Attention is next directed toward the operation of this magnetic motor. Attention is first directed to Figures 19A and 19B. It will be noted that Figures 19A, 20A, 21A and 22A represent the left hand magnet orientation of those orientations shown in Figure 3 whereas Figures 20B, 21B and 22B are right hand magnet orientations or the orientations of those magnets as shown in Figure 2. When in this position as shown in Figure 19A, magnets 28 and 32 are nearly aligned but there is a magnetic force in the direction of the solid line arrow. The dashed arrows show the direction of rotation of the rotating wheel. Figure 19B as indicated the north pole of the magnet 28 is adjacent the north pole of magnet 32 so that there is a repulsive action. This is true pof all the other pairs of magnets of both the left hand magnet orientation and the right hand magnets. In Figure 19B the rotating magnet 22 is being rapidly propelled from a position adjacent magnet 18 by the force  represented by the solid line arrow and in the direction indicated. Attention is now directed to Figure 15 to visualize the position of the crankshaft and the injector pads 48. In injector pin assembly 44 the pad 48A has pushed the injector drive pin 76A upwardly into the housing 34 much like indicated in Figure 11. One revolution of the crankshaft cocks the injector pin assmebly, and in the next revolution crankshaft 14 injector pad fires the injector pin. The position of the crankshaft adn injector pad 48B, 48C and 48 are also indicated. Continued rotation of the crankshaft will cause the injector pin assemblies to take the position shown in Figure 16 whereas the injector pin assembly 36 is in its top dead center position. The rotation of the rotating wheel 20 adn 30 are indicated by the broken line arrows. When the injector pin assembly is in the kick mode, it operates to kick the crankshaft and the flywheel over center once the rotational motion has been instigated. As can be seen the pin and spring which when the crank arm strikes the injector pin will force the crank arm and rotaing magnetic wheel over center. The output for the motor is then drected through gear 24 for appropriate power takeoff connections. Once it is kicked off center the propulsion force causes the wheel to rotate.

Figures 20A and 20B show the position of the magnets when pin injector assembly 36 is at its top dead center as indicated in Figure 16. Figures 21A and 21B show the position when pin injector assembly 3 is at top dead position as indicated in Figure 17. Figure 18 shows the pin injector assembly 40 at its top dead center position when the magnets are in the position shown in Figures 22A and 22B.

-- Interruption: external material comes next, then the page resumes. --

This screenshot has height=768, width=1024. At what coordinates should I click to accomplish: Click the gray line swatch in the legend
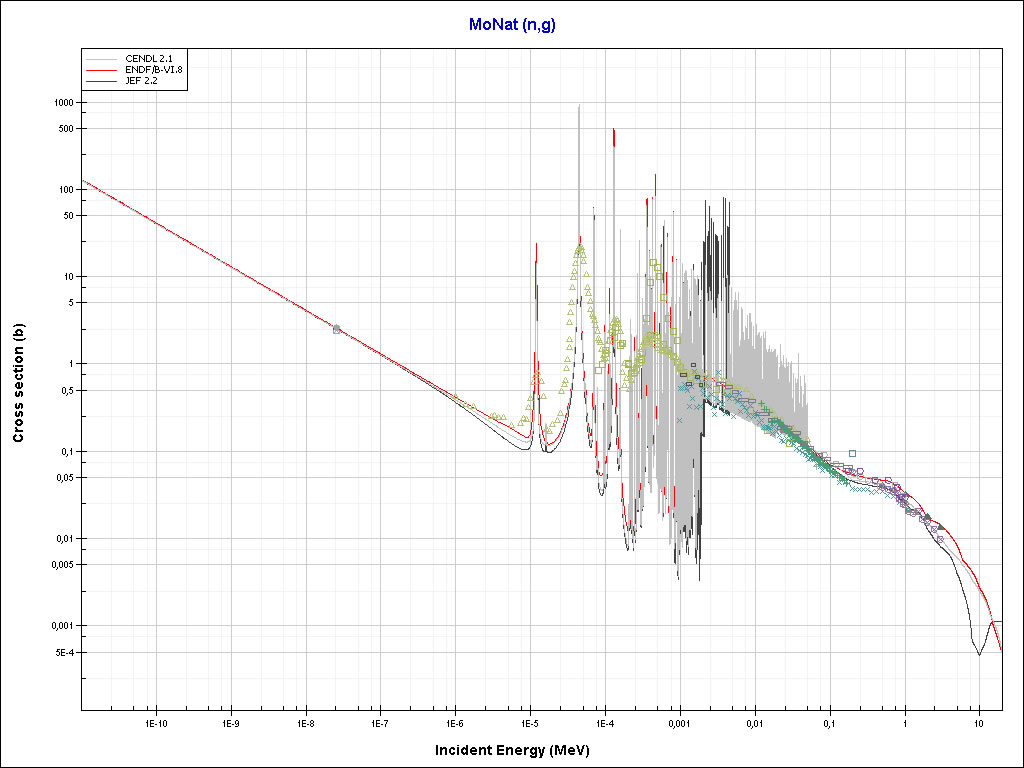pyautogui.click(x=100, y=57)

This motor is designed to obtain power by push and pull motion of the magnets. The magnets shown have a tendency to push inasmuch as they are like poles coming into proximity with each other. The magnets can be reversed s that the magnets will have a tendency to attract each other. The engine as described has four cylinders with 32 magnets, 16 magnets to each end. On each end there are 8 rotating magnets and 8 stationary magnets. This magnetic motor has injectors that push on the crankshaft to drive the motor over the point of magnetic pull. The particular motor which I have built is a small engine made out of aluminum, brass and stainless steel with no steel parts.

There is no limit to the size of the motor which I can build with the dimensions to the magnetic motor depending upon what size magnets that you use. The magnets can be molded into a plastic with a shaped top across the magnet and the crankshaft can be made out of ceramics. The body could also be made of plastic.

While the invention has been described with a certain degree of particularity, it is manifest that many changes may be made in the details of construction and the arrangement of components without departing from the spirit and scope of this disclosure. it is understood that the invention os not limited to the embodiments set forth herein for pusposes of exemplification, but is to be limited only by the scope of the attached claims, including the full range of equivalency to which each element thereof is entitled.